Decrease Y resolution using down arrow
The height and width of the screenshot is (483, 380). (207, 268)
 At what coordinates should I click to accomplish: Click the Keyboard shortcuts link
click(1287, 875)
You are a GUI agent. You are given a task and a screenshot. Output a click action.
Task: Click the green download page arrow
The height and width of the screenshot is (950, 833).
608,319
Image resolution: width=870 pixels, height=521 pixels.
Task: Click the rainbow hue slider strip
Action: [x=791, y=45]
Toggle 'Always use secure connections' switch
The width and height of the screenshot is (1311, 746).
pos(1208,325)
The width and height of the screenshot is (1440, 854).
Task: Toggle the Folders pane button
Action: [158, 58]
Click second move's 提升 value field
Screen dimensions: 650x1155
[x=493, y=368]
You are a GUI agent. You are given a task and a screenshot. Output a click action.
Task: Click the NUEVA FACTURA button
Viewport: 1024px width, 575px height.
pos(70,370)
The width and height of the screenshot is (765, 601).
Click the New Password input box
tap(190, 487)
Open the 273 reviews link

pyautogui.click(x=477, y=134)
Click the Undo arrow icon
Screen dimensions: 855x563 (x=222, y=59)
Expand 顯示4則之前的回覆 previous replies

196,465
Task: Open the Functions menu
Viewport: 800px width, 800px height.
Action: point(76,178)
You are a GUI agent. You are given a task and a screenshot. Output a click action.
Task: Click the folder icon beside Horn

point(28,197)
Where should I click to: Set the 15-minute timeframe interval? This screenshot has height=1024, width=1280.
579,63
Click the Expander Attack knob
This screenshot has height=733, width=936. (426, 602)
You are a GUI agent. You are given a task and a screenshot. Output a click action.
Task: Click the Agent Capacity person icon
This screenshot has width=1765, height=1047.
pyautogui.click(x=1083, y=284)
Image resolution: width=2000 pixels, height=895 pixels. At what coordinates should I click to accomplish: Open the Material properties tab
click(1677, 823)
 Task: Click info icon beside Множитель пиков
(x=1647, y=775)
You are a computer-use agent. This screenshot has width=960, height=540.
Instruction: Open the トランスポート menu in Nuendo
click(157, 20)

|---|

The problem. Output the line containing "You are a computer-use" and all lines after it to the end of the records, exactly as given.

Output of the task.
You are a computer-use agent. This screenshot has width=960, height=540.
Instruction: Open the トランスポート menu in Nuendo
click(157, 20)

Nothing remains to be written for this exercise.